Friday, December 16

Medicine: Where is it heading?

I'm fairly certain that by 2025 most types of cancer will be treatable. Cancer is an error in transcription whereby cells begin to replicate themselves unceasingly, creating tumors. The mechanisms that cause such unrestrained growth are understood. Whether inherited, procured from the environment, or imposed by chance, unmitigated tissue growth is a function of either cellular distress or invalidated watchdog mecahnisms. With the advent of gene therapy it seems inevitable that a high rate of treatment will be obtained in the immediate future.

What about psychiatrics? Here the waters become murky. What is the reality of the mind? What kind of inroads can medical science make into mental wellbeing? Where in the conceptual chain of physiology-psychiatry-psychology does material science give way to abstractionism, if indeed it ever does? Is there such a thing as a reality which has no basis in materialism? Will science ever conquer such things as depression, low self-esteem, sense of purpose? Will it explain creativity and altruism? Do we want to? What will be the consequence on human morale if it does? These seem to be the more pressing questions facing this new millenium.

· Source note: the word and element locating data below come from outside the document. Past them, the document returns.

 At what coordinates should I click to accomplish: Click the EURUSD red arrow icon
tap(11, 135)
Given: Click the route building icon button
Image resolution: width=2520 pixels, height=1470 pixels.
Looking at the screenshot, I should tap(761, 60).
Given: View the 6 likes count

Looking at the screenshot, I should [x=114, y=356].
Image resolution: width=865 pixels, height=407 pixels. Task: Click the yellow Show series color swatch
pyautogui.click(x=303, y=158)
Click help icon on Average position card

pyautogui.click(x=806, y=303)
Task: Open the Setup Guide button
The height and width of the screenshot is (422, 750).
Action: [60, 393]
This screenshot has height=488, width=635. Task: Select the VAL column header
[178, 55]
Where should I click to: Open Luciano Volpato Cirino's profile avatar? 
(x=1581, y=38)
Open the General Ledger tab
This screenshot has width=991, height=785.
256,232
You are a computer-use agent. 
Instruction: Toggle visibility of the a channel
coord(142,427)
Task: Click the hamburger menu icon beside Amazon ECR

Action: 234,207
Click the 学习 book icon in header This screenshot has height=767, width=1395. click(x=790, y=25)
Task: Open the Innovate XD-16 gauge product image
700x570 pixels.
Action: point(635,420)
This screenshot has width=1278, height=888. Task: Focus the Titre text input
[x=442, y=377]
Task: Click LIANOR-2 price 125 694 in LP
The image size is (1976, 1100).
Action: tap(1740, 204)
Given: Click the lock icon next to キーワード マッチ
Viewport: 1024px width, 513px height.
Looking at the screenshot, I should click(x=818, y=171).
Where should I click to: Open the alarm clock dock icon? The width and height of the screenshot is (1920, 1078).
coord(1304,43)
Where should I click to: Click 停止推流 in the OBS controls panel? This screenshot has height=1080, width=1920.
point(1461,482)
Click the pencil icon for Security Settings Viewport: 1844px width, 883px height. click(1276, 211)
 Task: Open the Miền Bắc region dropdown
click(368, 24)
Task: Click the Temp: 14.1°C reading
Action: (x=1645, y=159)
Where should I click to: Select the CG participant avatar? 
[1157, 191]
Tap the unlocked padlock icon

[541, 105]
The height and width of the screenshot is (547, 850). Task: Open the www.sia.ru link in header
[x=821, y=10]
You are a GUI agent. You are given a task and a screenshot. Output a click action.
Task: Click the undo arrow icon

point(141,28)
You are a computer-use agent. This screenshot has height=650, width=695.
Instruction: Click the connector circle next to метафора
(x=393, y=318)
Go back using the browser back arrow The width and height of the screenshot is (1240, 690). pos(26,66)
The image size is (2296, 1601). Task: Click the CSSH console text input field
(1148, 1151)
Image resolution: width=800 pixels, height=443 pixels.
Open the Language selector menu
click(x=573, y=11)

And why should we want to cure 'disease' at all? Isn't disease the weeding mechanism of evolution? What about overpopulation, resource depletion? This is the most abstract and least actualized facet of medicine. By doing good, are we doing harm? Like Asimov's 'zeroth law', will the Hippocratic Oath need to be modified to focus on the survival of species over individual? Who decides the future direction of the human race? To me, these are the fundamental questions of the 21st century. Until they are answered, every other breakthrough is subject to doubt and second-guessing. Let's establish a philosophical framework in which to place our progress rather than proceeding blindly, clinging to an intuition which may no longer serve us.